__What you need to do__. Print the data below again line for line, with no changes.

(Data pulled from a collection)
↓↓↓
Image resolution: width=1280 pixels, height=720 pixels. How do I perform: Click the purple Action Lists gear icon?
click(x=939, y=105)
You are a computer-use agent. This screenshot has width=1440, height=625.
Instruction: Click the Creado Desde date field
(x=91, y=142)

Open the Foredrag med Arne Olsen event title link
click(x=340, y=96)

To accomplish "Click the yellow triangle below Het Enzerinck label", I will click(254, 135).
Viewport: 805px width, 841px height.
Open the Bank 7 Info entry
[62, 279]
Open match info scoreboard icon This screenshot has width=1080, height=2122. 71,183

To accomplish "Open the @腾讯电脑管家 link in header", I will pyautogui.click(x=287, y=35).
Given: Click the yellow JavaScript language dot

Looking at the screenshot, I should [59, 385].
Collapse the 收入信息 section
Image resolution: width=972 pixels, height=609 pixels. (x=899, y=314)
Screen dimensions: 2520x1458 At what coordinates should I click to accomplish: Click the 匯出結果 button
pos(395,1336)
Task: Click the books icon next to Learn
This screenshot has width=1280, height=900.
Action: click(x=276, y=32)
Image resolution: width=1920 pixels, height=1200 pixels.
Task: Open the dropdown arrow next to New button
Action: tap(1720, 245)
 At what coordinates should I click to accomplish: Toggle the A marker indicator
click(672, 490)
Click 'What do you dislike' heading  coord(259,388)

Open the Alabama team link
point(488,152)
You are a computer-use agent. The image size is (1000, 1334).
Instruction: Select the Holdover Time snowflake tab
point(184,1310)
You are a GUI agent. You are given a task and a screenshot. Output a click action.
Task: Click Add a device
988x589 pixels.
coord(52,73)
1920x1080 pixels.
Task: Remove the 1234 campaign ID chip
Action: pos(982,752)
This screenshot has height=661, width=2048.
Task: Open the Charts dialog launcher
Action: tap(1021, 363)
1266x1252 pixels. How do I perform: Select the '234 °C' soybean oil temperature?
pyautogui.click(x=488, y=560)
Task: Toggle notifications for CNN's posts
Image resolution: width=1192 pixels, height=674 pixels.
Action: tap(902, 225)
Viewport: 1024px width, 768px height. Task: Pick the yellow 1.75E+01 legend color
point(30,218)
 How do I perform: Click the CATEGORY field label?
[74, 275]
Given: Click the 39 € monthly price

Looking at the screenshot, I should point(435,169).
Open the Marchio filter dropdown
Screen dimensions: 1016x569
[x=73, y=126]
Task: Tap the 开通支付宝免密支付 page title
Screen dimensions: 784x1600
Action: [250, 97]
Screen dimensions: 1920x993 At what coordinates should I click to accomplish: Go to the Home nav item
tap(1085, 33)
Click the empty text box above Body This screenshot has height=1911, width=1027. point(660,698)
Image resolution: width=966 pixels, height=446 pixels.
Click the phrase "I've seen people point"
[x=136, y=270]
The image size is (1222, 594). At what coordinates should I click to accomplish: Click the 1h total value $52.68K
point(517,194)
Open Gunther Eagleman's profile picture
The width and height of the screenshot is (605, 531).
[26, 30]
↑↑↑
__Response to this exercise__.
Image resolution: width=1280 pixels, height=720 pixels. How do I perform: Click the purple Action Lists gear icon?
click(x=939, y=105)
You are a computer-use agent. This screenshot has width=1440, height=625.
Instruction: Click the Creado Desde date field
(x=91, y=142)

Open the Foredrag med Arne Olsen event title link
click(x=340, y=96)

To accomplish "Click the yellow triangle below Het Enzerinck label", I will click(254, 135).
Viewport: 805px width, 841px height.
Open the Bank 7 Info entry
[62, 279]
Open match info scoreboard icon This screenshot has width=1080, height=2122. 71,183

To accomplish "Open the @腾讯电脑管家 link in header", I will pyautogui.click(x=287, y=35).
Given: Click the yellow JavaScript language dot

Looking at the screenshot, I should [59, 385].
Collapse the 收入信息 section
Image resolution: width=972 pixels, height=609 pixels. (x=899, y=314)
Screen dimensions: 2520x1458 At what coordinates should I click to accomplish: Click the 匯出結果 button
pos(395,1336)
Task: Click the books icon next to Learn
This screenshot has width=1280, height=900.
Action: click(x=276, y=32)
Image resolution: width=1920 pixels, height=1200 pixels.
Task: Open the dropdown arrow next to New button
Action: tap(1720, 245)
 At what coordinates should I click to accomplish: Toggle the A marker indicator
click(672, 490)
Click 'What do you dislike' heading  coord(259,388)

Open the Alabama team link
point(488,152)
You are a computer-use agent. The image size is (1000, 1334).
Instruction: Select the Holdover Time snowflake tab
point(184,1310)
You are a GUI agent. You are given a task and a screenshot. Output a click action.
Task: Click Add a device
988x589 pixels.
coord(52,73)
1920x1080 pixels.
Task: Remove the 1234 campaign ID chip
Action: pos(982,752)
This screenshot has height=661, width=2048.
Task: Open the Charts dialog launcher
Action: tap(1021, 363)
1266x1252 pixels. How do I perform: Select the '234 °C' soybean oil temperature?
pyautogui.click(x=488, y=560)
Task: Toggle notifications for CNN's posts
Image resolution: width=1192 pixels, height=674 pixels.
Action: tap(902, 225)
Viewport: 1024px width, 768px height. Task: Pick the yellow 1.75E+01 legend color
point(30,218)
 How do I perform: Click the CATEGORY field label?
[74, 275]
Given: Click the 39 € monthly price

Looking at the screenshot, I should point(435,169).
Open the Marchio filter dropdown
Screen dimensions: 1016x569
[x=73, y=126]
Task: Tap the 开通支付宝免密支付 page title
Screen dimensions: 784x1600
Action: [250, 97]
Screen dimensions: 1920x993 At what coordinates should I click to accomplish: Go to the Home nav item
tap(1085, 33)
Click the empty text box above Body This screenshot has height=1911, width=1027. point(660,698)
Image resolution: width=966 pixels, height=446 pixels.
Click the phrase "I've seen people point"
[x=136, y=270]
The image size is (1222, 594). At what coordinates should I click to accomplish: Click the 1h total value $52.68K
point(517,194)
Open Gunther Eagleman's profile picture
The width and height of the screenshot is (605, 531).
[26, 30]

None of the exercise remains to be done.